— BEGIN Data provided —

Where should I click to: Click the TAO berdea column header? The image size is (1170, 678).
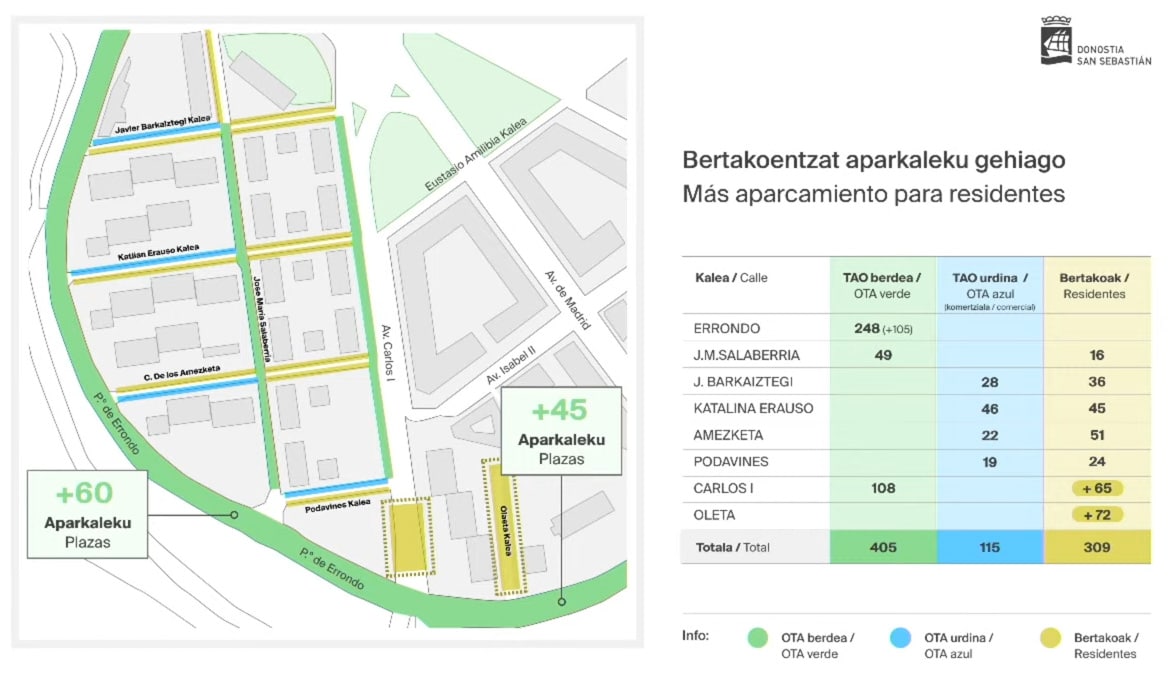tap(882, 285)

— END Data provided —
— BEGIN Data provided —

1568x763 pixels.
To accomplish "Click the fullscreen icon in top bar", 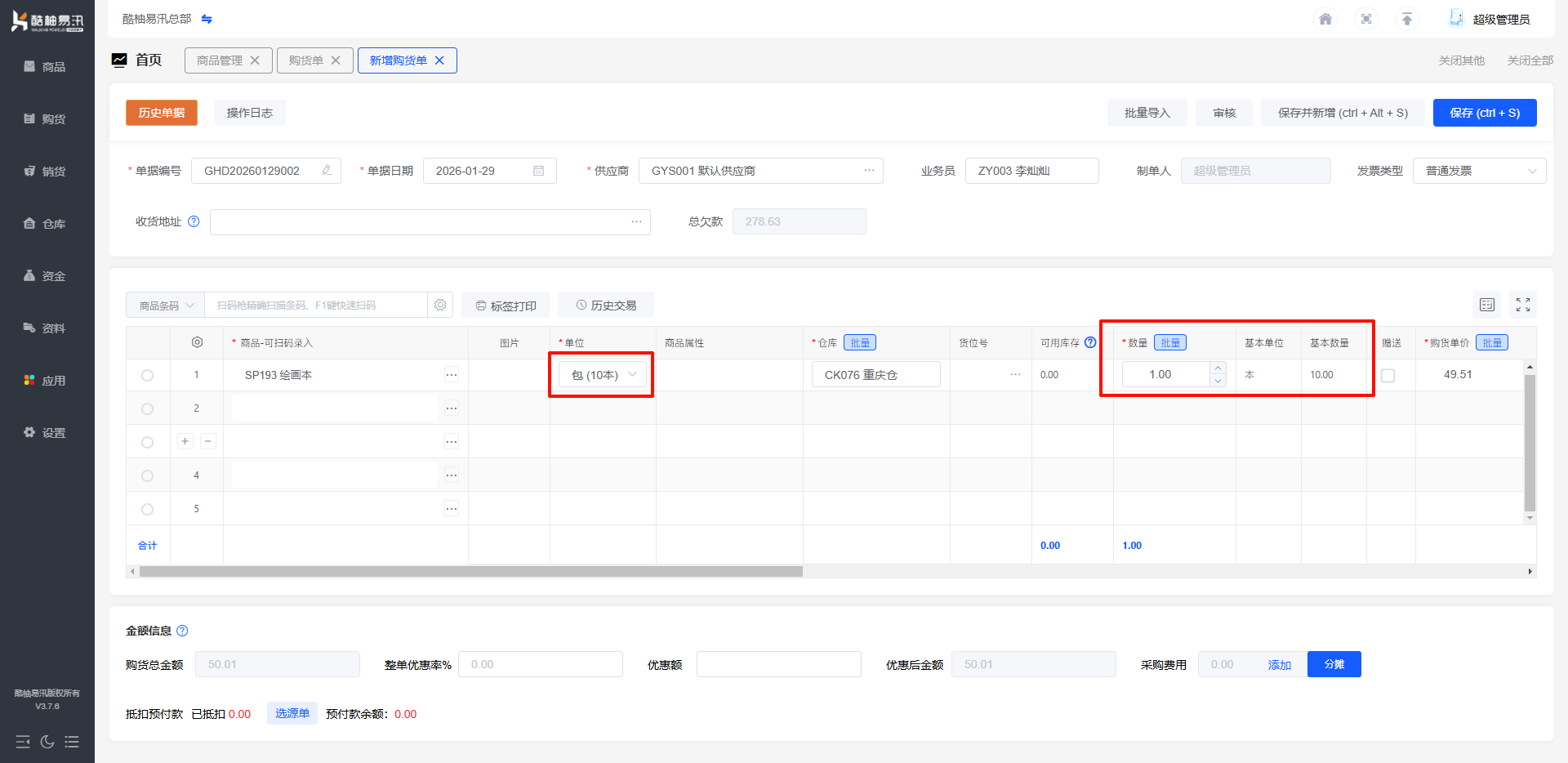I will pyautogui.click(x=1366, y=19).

— END Data provided —
— BEGIN Data provided —

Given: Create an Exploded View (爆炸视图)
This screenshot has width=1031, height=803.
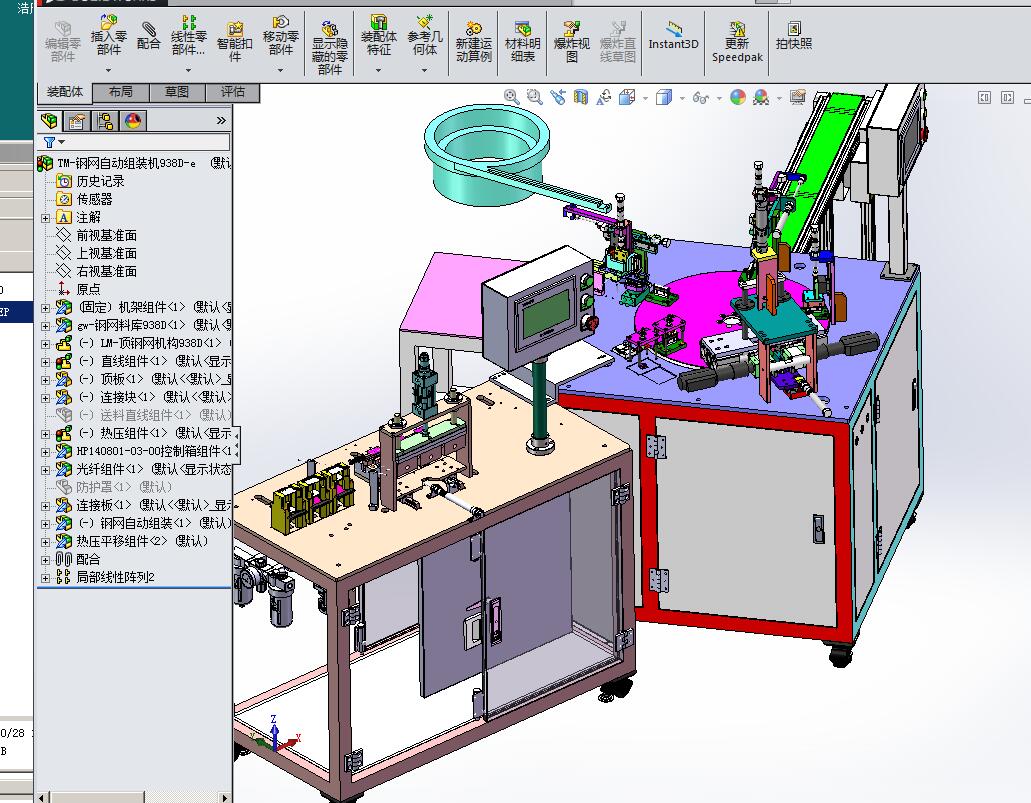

— END Data provided —

» **Task**
Rewrite the items starting at the line with "Where should I" and ending at the line with "tap(882, 285)", swapping "column" for "row" and keeping everything else the same. Leave the pictures out of your answer.

» **Result for this exercise**
Where should I click to: Click the TAO berdea row header? The image size is (1170, 678).
tap(882, 285)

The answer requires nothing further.